Teachers Plan for Success
This brings me to one of my mantras: You perform the way you rehearse. When each rehearsal is approached as if it were a performance, with each member giving 110% to the tasks at hand, the performance is guaranteed to be successful. Sloppy attention in rehearsal equals sloppy performances. As conductor, one of my most vital jobs is to analyze the piece of music, understand the skills required to perform it well, chunk the material into sequential steps, and assess each step being mastered along the rehearsal journey. The culminating performance, the applause, and pride on my kids’ faces solidify the lessons learned. Success is the result of hard work, commitment, and team work; when all of these elements are in place, something amazing takes place. The student moves from extrinsic to intrinsic motivation and their life will be forever changed.
Teachers dream big dreams for their students. I provide “stretch opportunities” for my students.
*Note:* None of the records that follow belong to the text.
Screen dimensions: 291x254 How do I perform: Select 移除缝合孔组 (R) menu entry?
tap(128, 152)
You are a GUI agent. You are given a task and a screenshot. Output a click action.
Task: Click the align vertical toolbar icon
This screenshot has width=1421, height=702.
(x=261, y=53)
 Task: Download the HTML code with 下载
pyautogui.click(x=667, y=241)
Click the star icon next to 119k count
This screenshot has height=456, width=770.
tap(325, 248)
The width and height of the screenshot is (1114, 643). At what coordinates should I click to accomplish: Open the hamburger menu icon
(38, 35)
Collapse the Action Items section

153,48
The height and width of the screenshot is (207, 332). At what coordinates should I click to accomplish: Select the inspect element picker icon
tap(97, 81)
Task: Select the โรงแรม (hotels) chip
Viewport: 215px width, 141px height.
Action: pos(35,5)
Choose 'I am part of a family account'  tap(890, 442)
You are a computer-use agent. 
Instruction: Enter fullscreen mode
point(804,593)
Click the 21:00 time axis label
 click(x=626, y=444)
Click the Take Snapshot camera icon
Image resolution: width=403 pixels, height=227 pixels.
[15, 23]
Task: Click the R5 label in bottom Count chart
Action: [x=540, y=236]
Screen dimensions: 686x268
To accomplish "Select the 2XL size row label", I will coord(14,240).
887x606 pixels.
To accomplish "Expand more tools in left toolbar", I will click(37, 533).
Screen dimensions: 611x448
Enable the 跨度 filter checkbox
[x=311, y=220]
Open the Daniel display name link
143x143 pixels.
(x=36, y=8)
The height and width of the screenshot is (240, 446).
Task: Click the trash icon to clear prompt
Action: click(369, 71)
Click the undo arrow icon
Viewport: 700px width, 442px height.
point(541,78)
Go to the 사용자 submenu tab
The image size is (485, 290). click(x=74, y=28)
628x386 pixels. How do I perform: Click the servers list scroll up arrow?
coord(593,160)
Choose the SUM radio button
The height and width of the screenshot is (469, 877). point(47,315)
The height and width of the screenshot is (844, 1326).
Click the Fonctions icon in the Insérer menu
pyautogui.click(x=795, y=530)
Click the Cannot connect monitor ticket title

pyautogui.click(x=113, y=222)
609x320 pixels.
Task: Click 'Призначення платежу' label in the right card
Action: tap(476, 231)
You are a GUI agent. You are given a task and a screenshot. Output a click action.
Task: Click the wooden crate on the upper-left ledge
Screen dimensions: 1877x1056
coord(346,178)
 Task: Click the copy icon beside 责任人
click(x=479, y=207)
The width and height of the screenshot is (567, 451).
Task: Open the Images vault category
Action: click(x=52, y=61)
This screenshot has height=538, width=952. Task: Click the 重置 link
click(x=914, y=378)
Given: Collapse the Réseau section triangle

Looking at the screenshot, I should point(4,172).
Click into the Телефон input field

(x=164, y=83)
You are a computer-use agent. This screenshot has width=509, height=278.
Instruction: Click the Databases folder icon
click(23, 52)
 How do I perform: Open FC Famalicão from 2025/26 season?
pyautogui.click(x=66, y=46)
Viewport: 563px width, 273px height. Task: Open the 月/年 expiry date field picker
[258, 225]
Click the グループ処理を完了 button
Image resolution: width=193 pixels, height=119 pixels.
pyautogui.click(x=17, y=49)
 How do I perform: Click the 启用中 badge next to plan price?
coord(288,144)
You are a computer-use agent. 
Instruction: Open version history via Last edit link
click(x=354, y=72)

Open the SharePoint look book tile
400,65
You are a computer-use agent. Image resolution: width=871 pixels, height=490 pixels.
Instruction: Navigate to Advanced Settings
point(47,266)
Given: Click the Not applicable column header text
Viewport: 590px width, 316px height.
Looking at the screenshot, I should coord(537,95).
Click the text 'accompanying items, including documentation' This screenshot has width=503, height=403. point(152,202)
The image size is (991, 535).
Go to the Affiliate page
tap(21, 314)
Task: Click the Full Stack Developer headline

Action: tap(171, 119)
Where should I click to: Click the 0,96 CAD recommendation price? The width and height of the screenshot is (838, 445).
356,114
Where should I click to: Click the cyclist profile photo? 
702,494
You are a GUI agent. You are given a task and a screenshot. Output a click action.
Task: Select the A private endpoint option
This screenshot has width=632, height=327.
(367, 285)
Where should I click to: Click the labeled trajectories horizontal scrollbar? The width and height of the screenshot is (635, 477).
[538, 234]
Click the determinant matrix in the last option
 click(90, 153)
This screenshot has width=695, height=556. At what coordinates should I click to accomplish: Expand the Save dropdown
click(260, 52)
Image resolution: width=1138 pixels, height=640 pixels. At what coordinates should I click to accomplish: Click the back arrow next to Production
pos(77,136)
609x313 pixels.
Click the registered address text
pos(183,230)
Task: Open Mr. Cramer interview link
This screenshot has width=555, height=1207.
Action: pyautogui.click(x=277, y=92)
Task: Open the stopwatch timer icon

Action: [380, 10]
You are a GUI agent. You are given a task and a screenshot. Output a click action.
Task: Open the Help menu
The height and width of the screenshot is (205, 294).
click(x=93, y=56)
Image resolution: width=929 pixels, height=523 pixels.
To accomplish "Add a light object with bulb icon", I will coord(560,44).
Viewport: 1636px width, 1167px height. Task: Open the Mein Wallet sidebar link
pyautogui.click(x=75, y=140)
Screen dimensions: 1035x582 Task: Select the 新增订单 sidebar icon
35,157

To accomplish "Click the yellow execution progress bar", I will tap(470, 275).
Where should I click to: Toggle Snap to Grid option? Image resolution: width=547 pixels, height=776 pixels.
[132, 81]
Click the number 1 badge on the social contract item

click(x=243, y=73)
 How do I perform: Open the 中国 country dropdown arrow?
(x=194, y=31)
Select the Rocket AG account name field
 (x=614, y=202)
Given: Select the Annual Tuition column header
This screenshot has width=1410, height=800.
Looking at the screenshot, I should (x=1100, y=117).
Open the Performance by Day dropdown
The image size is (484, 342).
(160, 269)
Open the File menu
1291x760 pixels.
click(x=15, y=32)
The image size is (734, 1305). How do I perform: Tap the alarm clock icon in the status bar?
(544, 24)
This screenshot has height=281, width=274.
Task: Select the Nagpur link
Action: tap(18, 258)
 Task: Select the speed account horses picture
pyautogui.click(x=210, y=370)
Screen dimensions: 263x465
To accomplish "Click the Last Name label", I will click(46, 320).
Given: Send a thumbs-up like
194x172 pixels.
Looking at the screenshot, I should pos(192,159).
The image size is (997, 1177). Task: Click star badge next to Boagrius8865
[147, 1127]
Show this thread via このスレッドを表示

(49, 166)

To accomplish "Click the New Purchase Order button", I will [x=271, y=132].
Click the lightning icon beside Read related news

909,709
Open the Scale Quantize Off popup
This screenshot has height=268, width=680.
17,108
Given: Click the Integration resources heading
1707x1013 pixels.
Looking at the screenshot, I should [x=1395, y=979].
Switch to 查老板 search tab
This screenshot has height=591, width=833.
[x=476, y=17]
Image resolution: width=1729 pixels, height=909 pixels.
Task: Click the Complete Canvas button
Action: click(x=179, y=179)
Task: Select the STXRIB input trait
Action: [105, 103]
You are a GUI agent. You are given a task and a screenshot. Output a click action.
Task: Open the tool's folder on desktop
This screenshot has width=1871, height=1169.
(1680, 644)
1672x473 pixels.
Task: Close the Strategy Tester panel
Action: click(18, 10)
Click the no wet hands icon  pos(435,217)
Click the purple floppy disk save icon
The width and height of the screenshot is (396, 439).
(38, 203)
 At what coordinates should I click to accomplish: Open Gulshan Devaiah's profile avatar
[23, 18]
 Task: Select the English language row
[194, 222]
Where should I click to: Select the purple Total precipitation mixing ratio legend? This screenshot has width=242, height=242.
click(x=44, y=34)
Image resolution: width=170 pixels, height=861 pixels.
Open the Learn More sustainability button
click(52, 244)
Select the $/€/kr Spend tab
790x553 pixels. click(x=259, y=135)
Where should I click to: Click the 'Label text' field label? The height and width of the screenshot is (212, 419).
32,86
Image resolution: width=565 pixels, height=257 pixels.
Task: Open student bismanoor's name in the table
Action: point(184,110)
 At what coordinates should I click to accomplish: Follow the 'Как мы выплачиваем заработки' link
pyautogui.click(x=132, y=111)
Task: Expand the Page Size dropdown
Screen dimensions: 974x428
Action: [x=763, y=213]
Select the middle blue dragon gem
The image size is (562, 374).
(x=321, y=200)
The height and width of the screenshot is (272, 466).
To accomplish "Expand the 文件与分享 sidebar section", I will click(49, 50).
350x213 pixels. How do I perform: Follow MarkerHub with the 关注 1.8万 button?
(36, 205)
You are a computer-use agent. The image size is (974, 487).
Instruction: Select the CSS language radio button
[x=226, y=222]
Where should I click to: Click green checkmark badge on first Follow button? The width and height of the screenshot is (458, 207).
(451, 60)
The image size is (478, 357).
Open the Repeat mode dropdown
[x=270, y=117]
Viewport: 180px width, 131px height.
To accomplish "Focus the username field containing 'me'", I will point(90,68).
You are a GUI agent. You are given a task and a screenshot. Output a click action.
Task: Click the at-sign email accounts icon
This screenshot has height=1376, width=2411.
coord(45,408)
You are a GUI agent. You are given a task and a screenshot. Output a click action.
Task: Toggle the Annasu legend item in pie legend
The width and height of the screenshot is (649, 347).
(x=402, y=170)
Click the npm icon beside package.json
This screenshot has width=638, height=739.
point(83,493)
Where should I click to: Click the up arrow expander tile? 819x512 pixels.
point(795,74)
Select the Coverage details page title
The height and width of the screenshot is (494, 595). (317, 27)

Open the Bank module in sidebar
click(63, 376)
Opportunities such as performing at Carnegie Hall, premiering a new composition, and auditioning for National Honor Choirs are all opportunities that will make a difference in who they are becoming.
Several years ago my wife attended a workshop session at a state choral convention with me. It was not a “nuts-and-bolts session,” but the clinician was a veteran educator sharing his passion for music education. His passion was received with huge spontaneous bursts of applause throughout his presentation. Afterwards she said, “Wow, I felt like I was at a church revival. You guys really do think you can change the world through music.” My response . . . absolutely! I believe that what I do daily matters in the large scheme of life.